__ACTION ITEM__. Scan the entries for "computer". Every line that holds it is to be copied.
%%
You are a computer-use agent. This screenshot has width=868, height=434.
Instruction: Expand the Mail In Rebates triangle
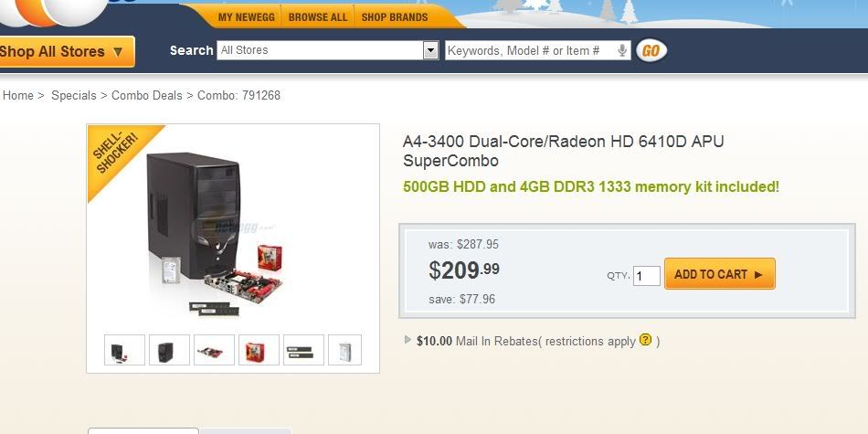pyautogui.click(x=408, y=339)
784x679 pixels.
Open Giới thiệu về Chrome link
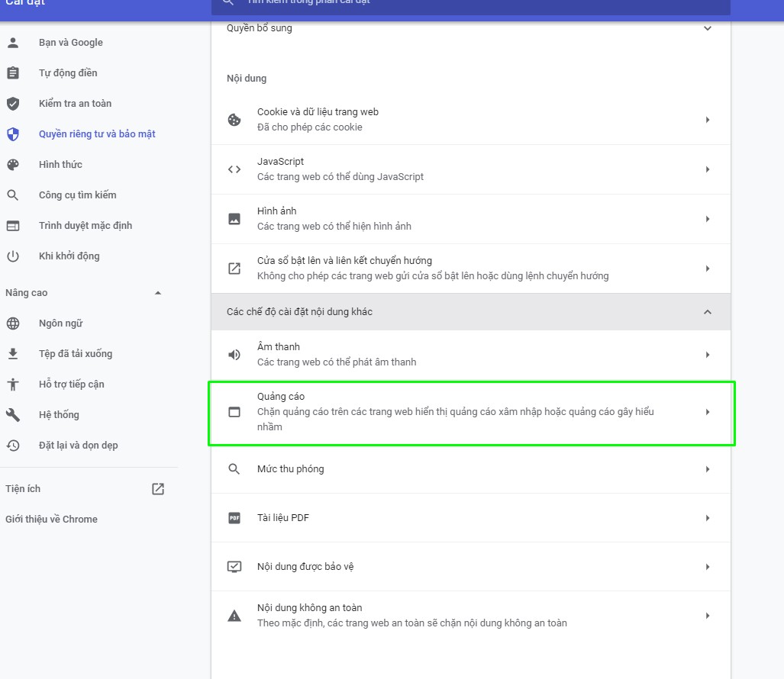click(51, 519)
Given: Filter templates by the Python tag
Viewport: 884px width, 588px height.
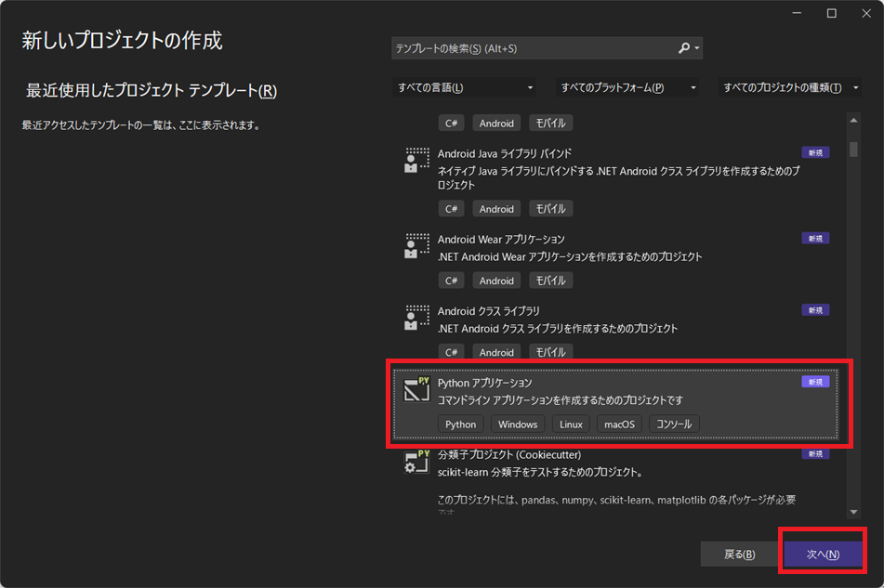Looking at the screenshot, I should [460, 424].
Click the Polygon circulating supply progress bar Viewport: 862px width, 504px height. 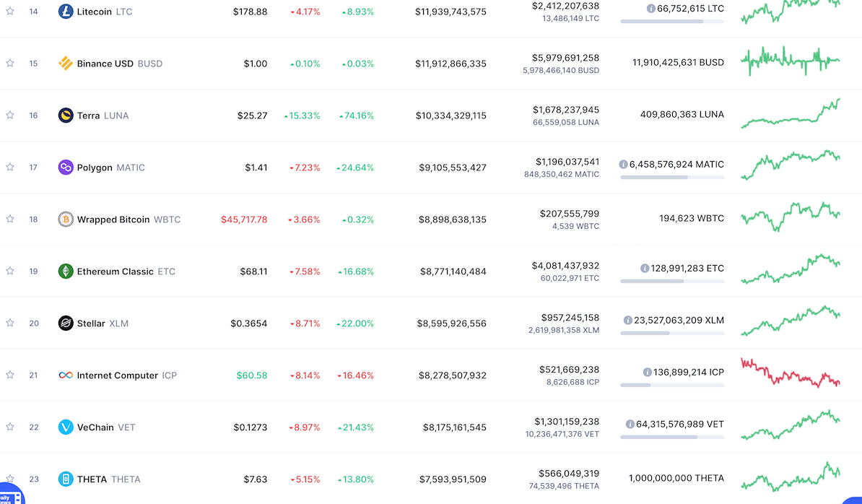tap(671, 177)
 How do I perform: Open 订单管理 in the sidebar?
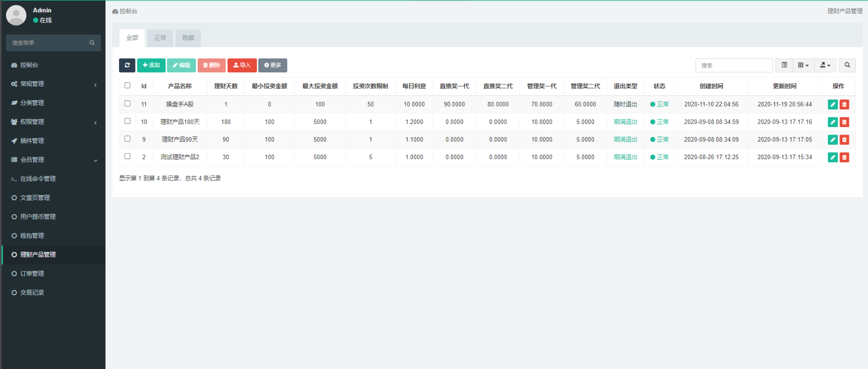click(x=32, y=274)
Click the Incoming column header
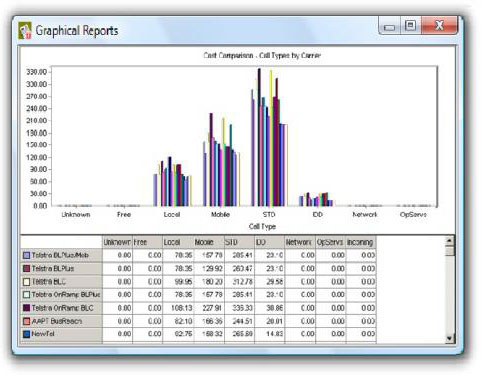Viewport: 481px width, 375px height. [x=361, y=242]
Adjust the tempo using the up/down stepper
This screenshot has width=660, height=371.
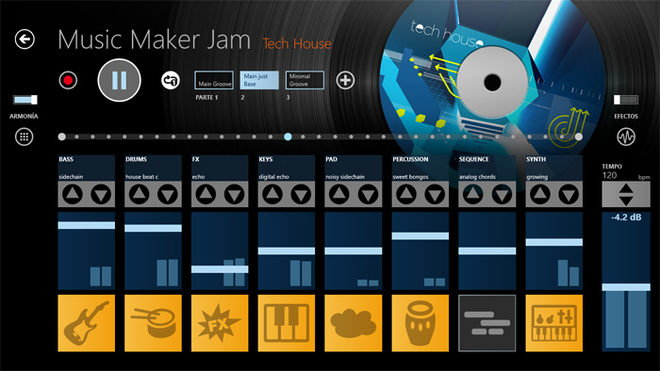pyautogui.click(x=626, y=195)
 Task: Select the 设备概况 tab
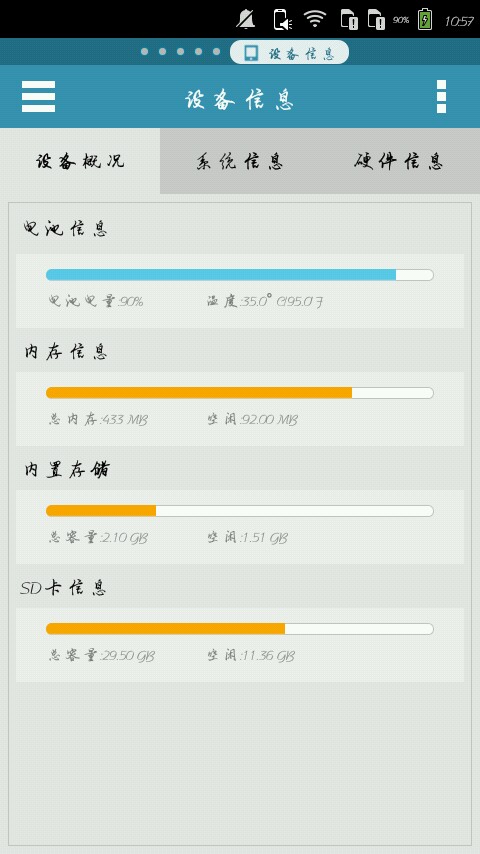point(80,161)
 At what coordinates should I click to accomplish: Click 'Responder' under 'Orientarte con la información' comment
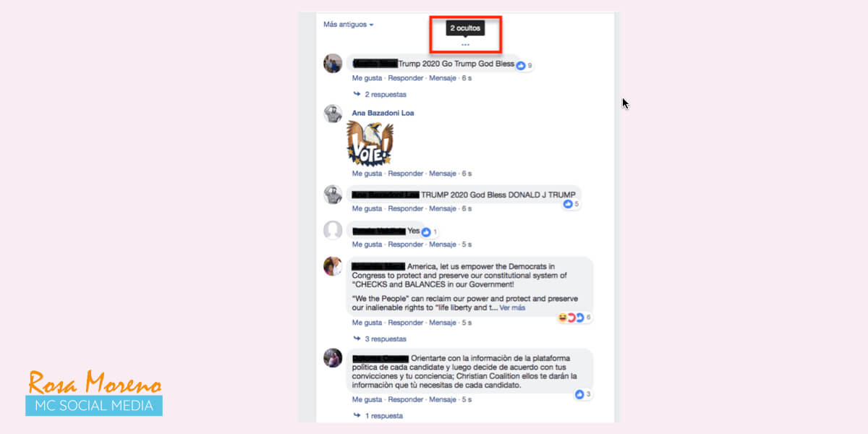(406, 399)
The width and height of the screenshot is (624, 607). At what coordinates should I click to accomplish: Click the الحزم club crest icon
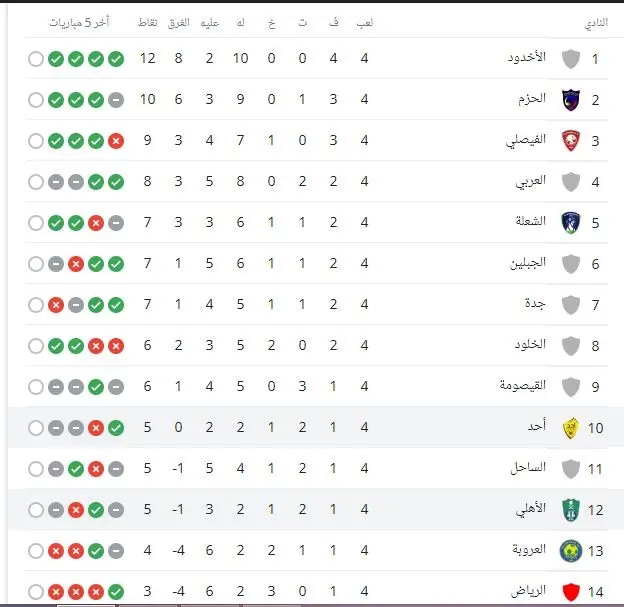[x=571, y=100]
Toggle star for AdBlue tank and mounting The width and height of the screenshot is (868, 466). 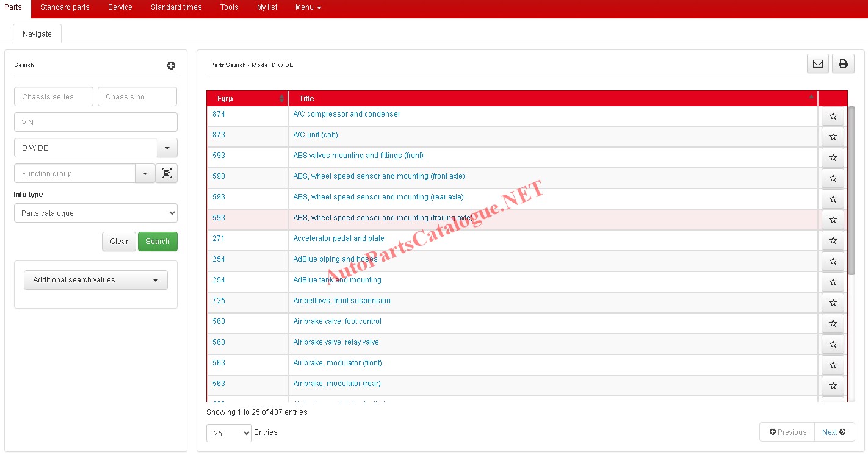point(833,282)
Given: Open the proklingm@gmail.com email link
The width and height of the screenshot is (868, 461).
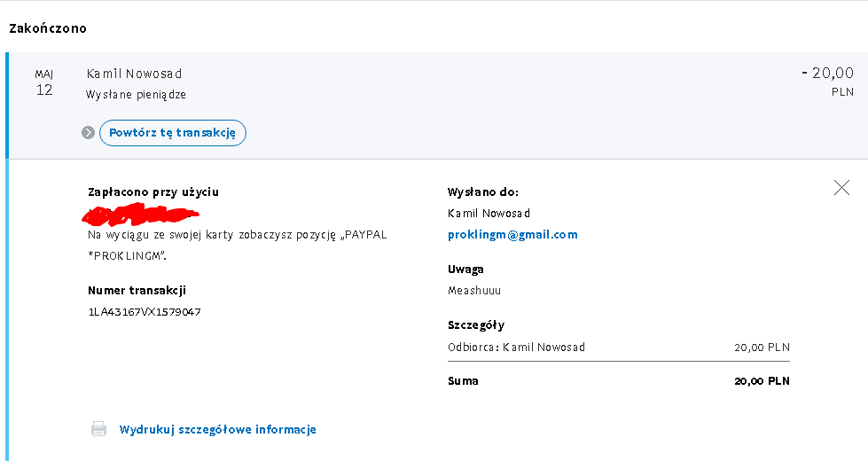Looking at the screenshot, I should 512,235.
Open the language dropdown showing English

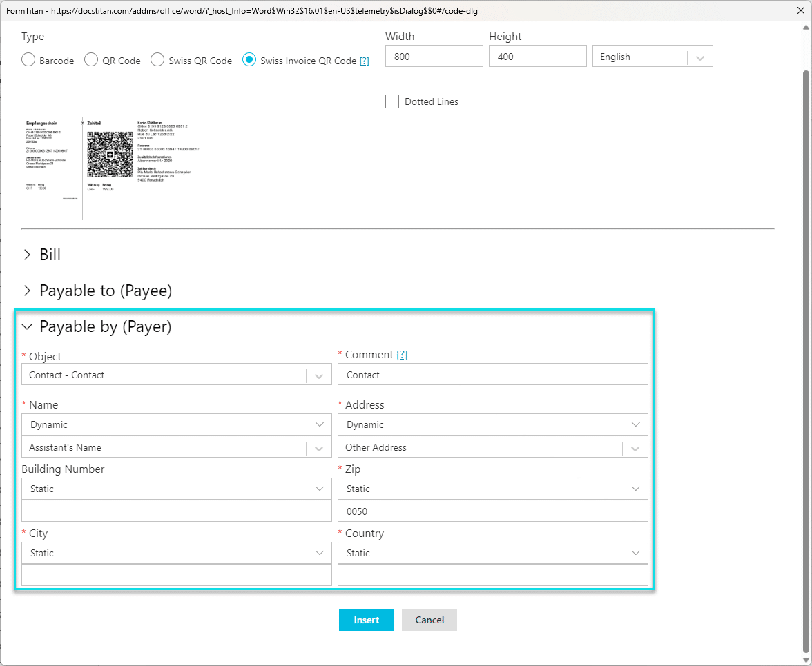[x=699, y=56]
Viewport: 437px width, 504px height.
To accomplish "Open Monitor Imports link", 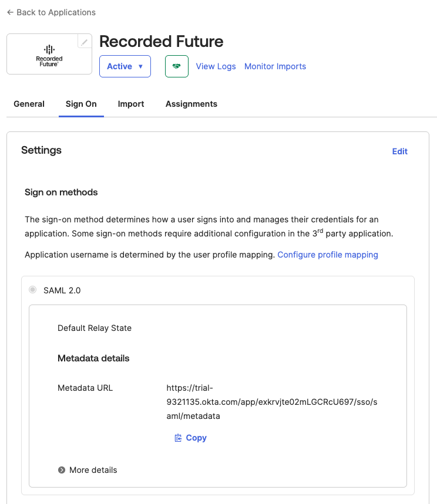I will 275,66.
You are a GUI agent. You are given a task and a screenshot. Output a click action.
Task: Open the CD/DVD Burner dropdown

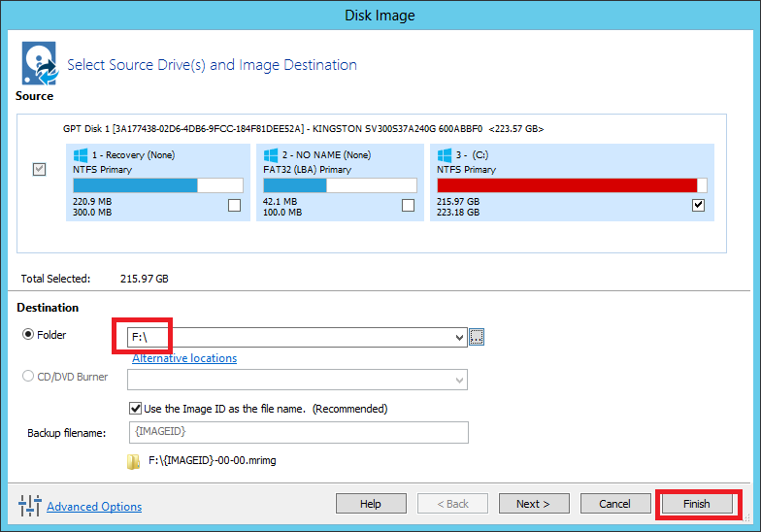[x=460, y=379]
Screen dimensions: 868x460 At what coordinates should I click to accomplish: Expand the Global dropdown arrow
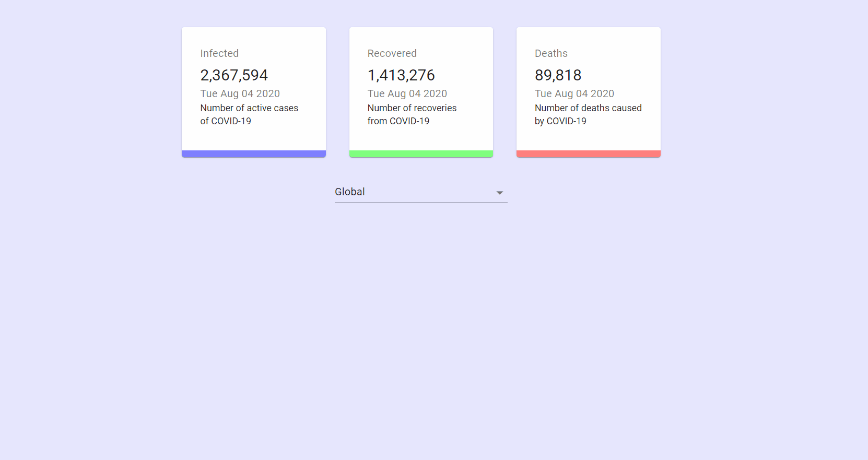499,193
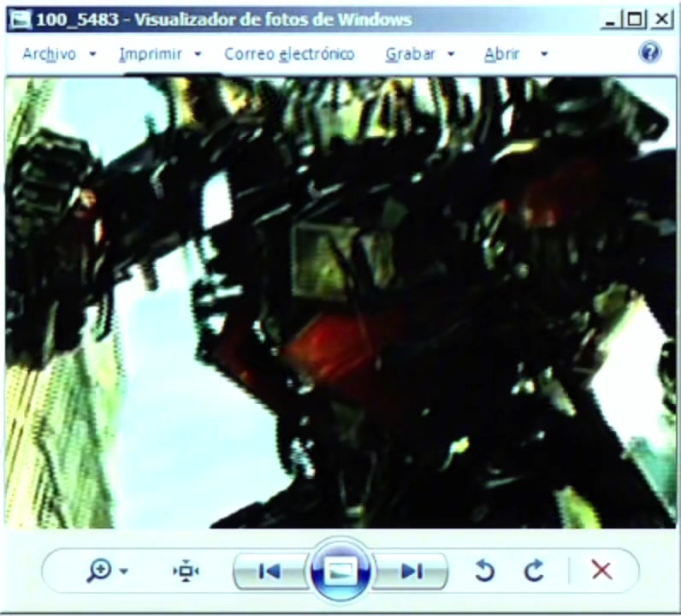Fit the photo to actual size
681x616 pixels.
(x=186, y=572)
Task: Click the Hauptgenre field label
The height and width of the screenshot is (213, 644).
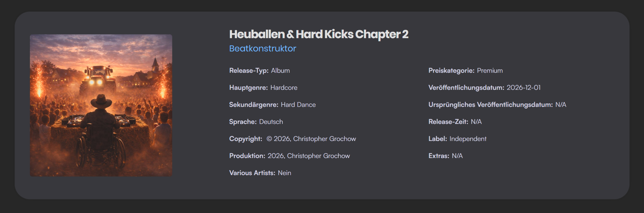Action: (x=248, y=88)
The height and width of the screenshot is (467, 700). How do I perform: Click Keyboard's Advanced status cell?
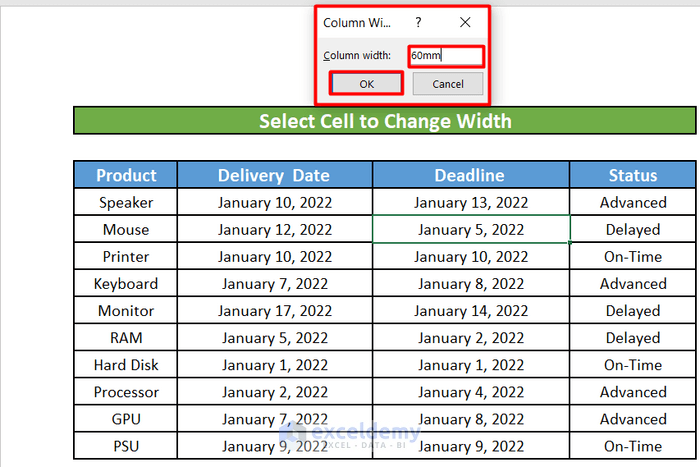click(x=632, y=284)
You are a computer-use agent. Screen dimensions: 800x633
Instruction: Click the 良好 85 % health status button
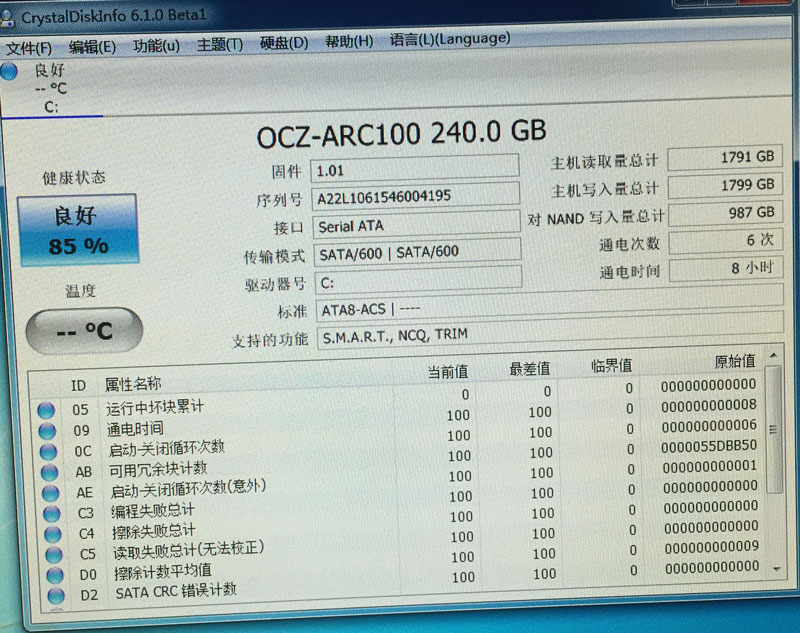tap(77, 229)
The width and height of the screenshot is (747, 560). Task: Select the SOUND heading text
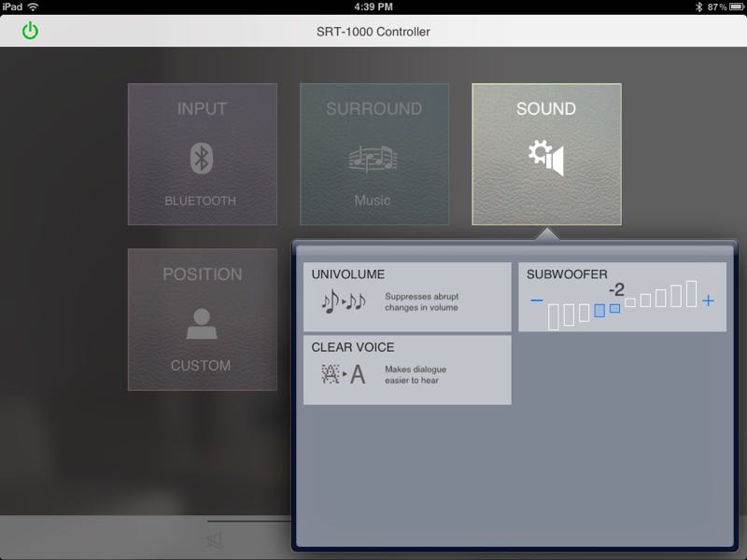click(546, 109)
%%
__EXERCISE SOLUTION__.
You are a computer-use agent. This screenshot has width=868, height=434.
You are a computer-use agent. Screen dimensions: 800x633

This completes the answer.